Although the Millers had by then paid their restaurant dues and gave up the 24-hour responsibilities, they still served breakfast, lunch and dinner before the college kids from Wittenberg took over the place at night.
Larry Miller worked there all the way through junior high, high school and college and remembers not only the important role Mary Fent played but the night he violated state liquor laws when his dad had the flu and his sister needed help at the bar.
“I did the beer,” he said. “I didn’t know how to do the mixed drinks.”

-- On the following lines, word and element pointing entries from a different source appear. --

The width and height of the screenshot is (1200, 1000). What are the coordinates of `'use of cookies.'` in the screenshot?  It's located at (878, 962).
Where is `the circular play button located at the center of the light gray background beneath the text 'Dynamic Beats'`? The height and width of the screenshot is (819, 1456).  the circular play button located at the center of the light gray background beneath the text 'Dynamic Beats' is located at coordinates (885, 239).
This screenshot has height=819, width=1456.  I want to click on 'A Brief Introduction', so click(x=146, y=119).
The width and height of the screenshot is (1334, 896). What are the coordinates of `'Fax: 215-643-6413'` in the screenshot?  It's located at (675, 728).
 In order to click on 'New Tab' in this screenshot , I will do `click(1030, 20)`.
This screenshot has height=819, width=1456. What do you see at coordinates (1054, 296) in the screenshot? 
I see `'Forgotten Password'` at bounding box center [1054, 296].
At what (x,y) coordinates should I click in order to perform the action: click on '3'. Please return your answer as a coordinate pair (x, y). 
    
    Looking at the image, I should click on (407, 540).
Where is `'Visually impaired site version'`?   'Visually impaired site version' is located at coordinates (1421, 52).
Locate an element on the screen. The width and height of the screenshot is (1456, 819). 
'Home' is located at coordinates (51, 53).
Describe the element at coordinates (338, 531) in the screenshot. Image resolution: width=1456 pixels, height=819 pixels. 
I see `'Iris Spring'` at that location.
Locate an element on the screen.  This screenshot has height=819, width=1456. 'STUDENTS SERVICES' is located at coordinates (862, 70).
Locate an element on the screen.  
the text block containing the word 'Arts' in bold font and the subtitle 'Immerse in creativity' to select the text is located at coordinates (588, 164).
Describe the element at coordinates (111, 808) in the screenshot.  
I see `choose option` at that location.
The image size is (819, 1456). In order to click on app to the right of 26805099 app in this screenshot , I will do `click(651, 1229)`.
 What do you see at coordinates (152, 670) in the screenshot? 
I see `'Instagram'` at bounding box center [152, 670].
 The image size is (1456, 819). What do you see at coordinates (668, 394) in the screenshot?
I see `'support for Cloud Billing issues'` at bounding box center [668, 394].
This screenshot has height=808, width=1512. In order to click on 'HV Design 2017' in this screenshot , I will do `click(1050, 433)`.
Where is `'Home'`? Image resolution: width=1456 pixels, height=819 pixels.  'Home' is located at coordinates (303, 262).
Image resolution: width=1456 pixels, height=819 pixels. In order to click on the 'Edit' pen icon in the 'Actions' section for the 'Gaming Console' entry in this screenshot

Still, beer was big — big enough that distributor Bob Fisher said O’Brien’s was the largest account in his six-county territory. Fisher’s friendship helped Miller find Jim Acton to buy the place once Eileen’s cancer was discovered.
“I think dad was relieved that O’Brien’s passed into good hands when he sold it to Jim Acton,” Larry Miller said.
“After mom died, he stayed retired for a little while but got a chance to pursue his old love of photography when the Upper Valley Mall Opened. JC Penney opened with a camera department, and dad would be its manager for 10 years.”
Some of his dad’s photos from the Indianapolis 500 ran in the pages of the Springfield News-Sun. Daughter Cheryl (now Heath) also developed her father’s interest in photography and graphic arts.
Howard Miller died in 1998, two years after daughter Linda.
As with Doug Acton, who shared his story with News-Sun readers last week, “the burning of O’Brien’s/McMurray’s (on June 7) brought back memories for me,” Larry Miller said. “I still analyze the operation of every restaurant I eat in. I usually tip pretty good, too, if the service is good. I know how hard they work.”